Глаза штандартенфюрера и немки встретились. Она тотчас отвела взгляд, стараясь выглядеть непробиваемой, а у него чуть дрогнули губы и взгляд стал мягче. Рядом с креслом стоял столик. На нем дымилась чашка с хорошим кофе, лежал «парабеллум» и стоял старый граммофон, ручку которого время от времени
Штандартенфюрер время от времени переводил взгляд на русских военнопленных и морщился от досады. Затем снова отвлекался и вслушивался в незнакомые слова. Песня ему определенно нравилась, так как он часто повторял:
– Гут, гут…
Песня смолкла. Солдат торопливо снял пластинку. Забил в бумажный желтоватый пакет и отложил направо. Там уже скопилось пластинок пять-шесть. Снова покрутил ручку граммофона.
Готтен сделал глоток из чашки и вновь затянулся сигаретой, глядя на немку. Спросил:
– Эльза, тебе понравилась эта русская песня?
Она смотрела ему в лицо не отрываясь:
– Да, господин штандартенфюрер!
Вильгельм чуть насмешливо улыбнулся краешками губ:
– Тогда мы послушаем еще раз… Вечером…
Иголка поставлена на диск. Раздается шаляпинский бас:
– Э-э-й ухнем…
Офицер прислушался. Брови начали сходиться на переносице. Взяв парабеллум, резко бросает солдату:
– Шлехт!
Солдат, не сводивший с него глаз, мгновенно снимает пластинку и подбрасывает ее в воздух. Эльза с интересом смотрит на пластинку в воздухе. Эсэсовец, практически не прицеливаясь, стреляет…
Пленные вздрагивают. Кто-то замирает, кто-то втягивает голову в плечи. В глазах их испуг…
Падают на землю осколки пластинки. Немка чуть улыбается, рассматривая крупный осколок, упавший рядом с ее крепкой ногой в туфле на широком устойчивом каблуке. Немецкие солдаты-охранники довольно улыбаются и переглядываются. Несколько собак с испугу принимаются лаять, но хозяева дергают поводки, боясь разозлить офицера. Псы замолкают.

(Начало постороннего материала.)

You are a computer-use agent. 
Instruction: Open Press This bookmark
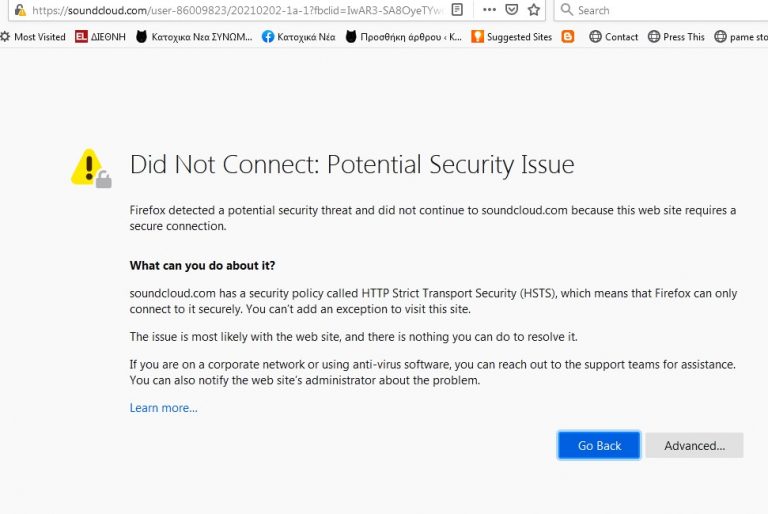(x=676, y=37)
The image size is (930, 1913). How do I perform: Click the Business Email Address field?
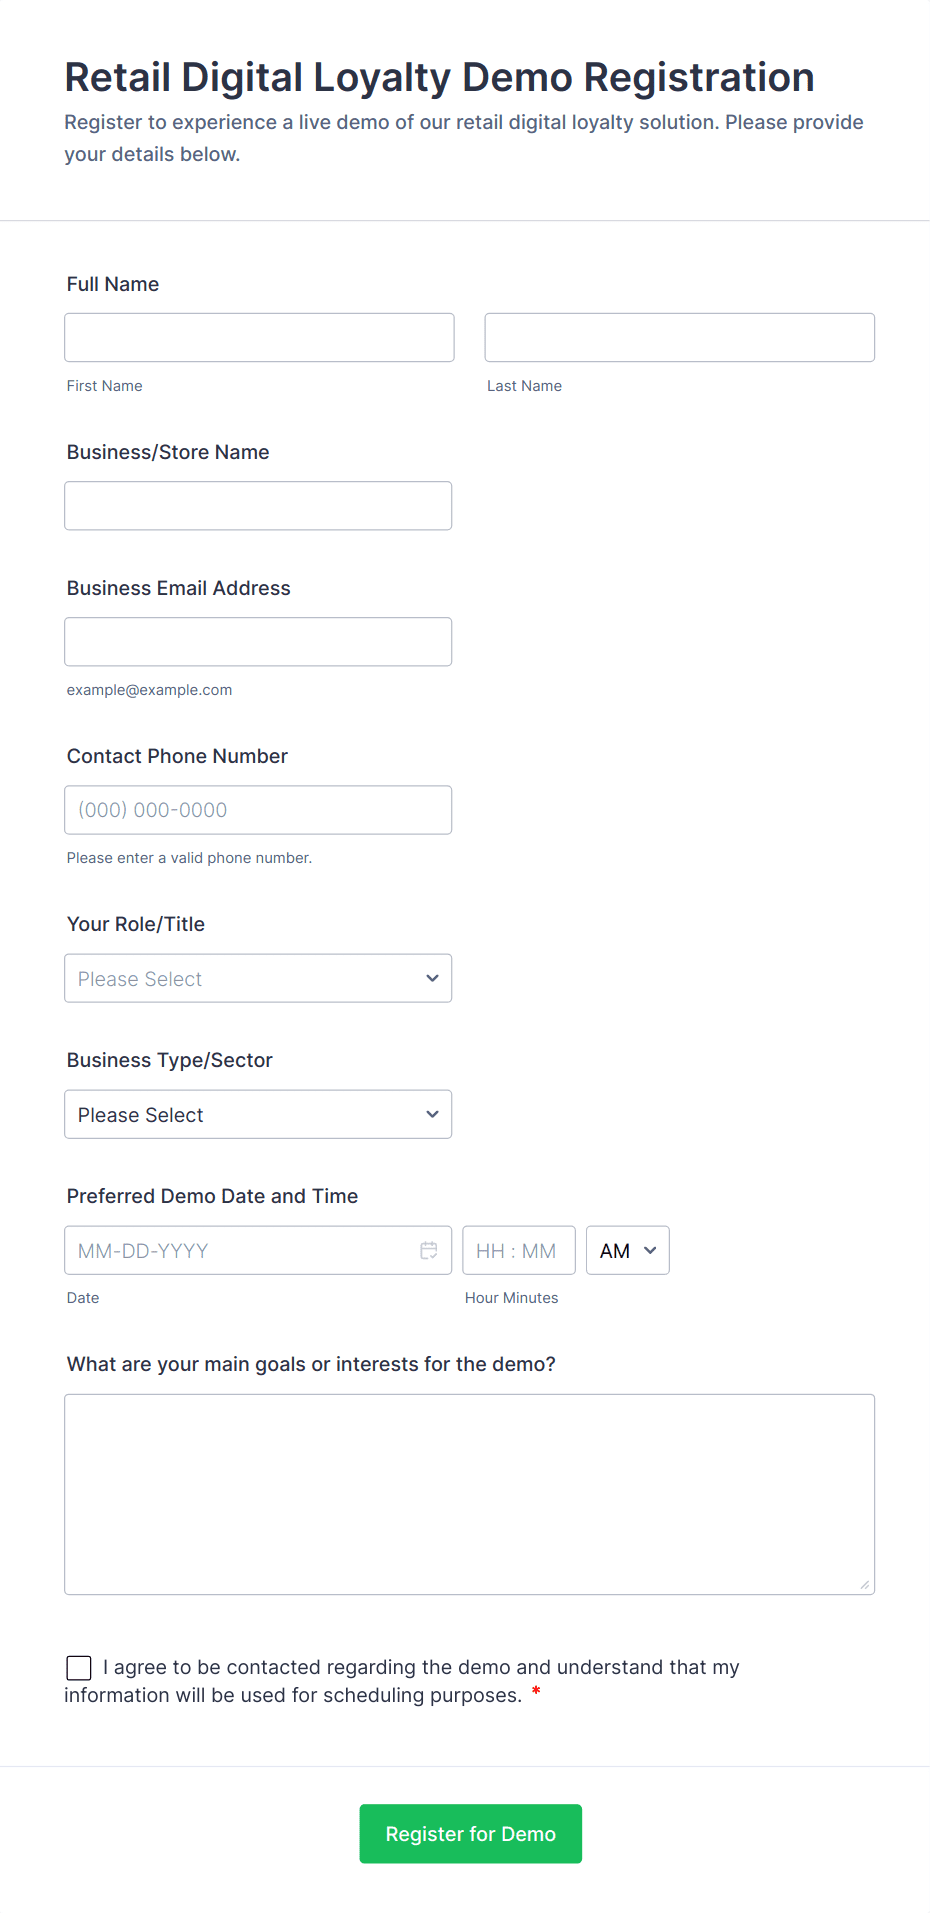258,641
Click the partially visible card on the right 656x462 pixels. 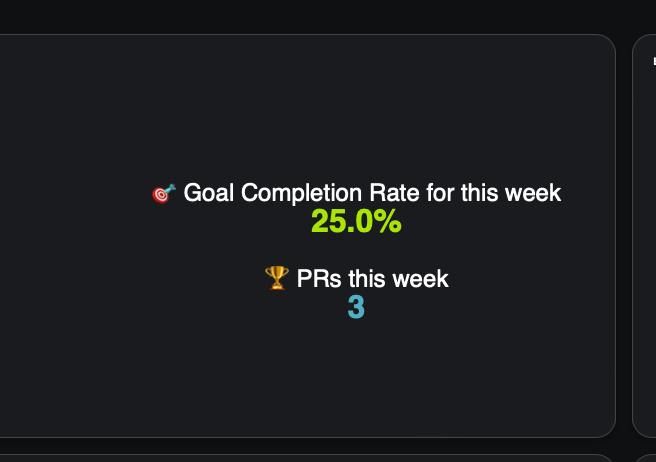[x=644, y=236]
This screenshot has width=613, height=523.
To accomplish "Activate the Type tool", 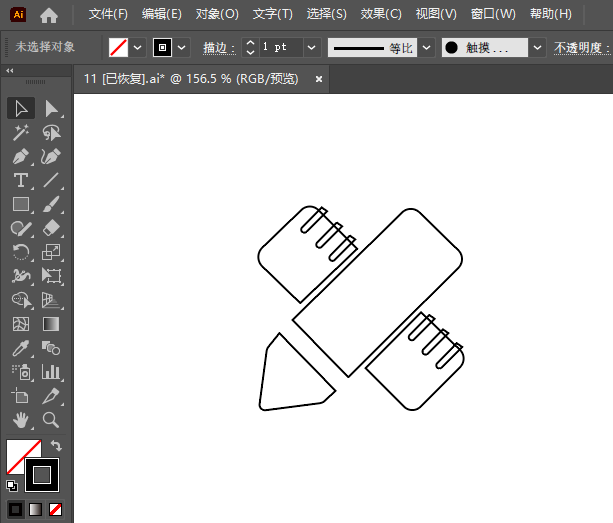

На диск кладется новая пластинка. Развеселая «Калинка» несется над лагерем. Офицер довольно притопывает левой ногой. Правая остается неподвижной…
Пленные мрачно поглядывают в сторону немцев и граммофона, стараясь делать это незаметно. Кое-кто остановился, с горечью слушая песню. Охранники замечают. Несколько ударов прикладом и русские вновь принимаются за работу. Эльза оборачивается на вскрики, но сразу же отворачивается от военнопленных с брезгливой гримасой. Слегка постукивает стеком по собственной ноге.
Штандартенфюрер продолжает слушать пластинки. Переглядывается с Эльзой. Курит и пьет кофе. Пленные работают. Время от времени раздаются выстрелы и сыплются с неба осколки. Солдат продолжает ставить пластинки и крутить ручку граммофона. Немец вновь закуривает сигарету, остановив взгляд на груди докторши. Она замечает, но ничуть не смущается. На диск кладется пластинка. И вдруг…
Сигарета вылетает изо рта офицера. Скользнув по брюкам падает на траву. Эльза удивленно глядит на его застывшее лицо. Из огромного медного раструба несется веселая еврейская мелодия…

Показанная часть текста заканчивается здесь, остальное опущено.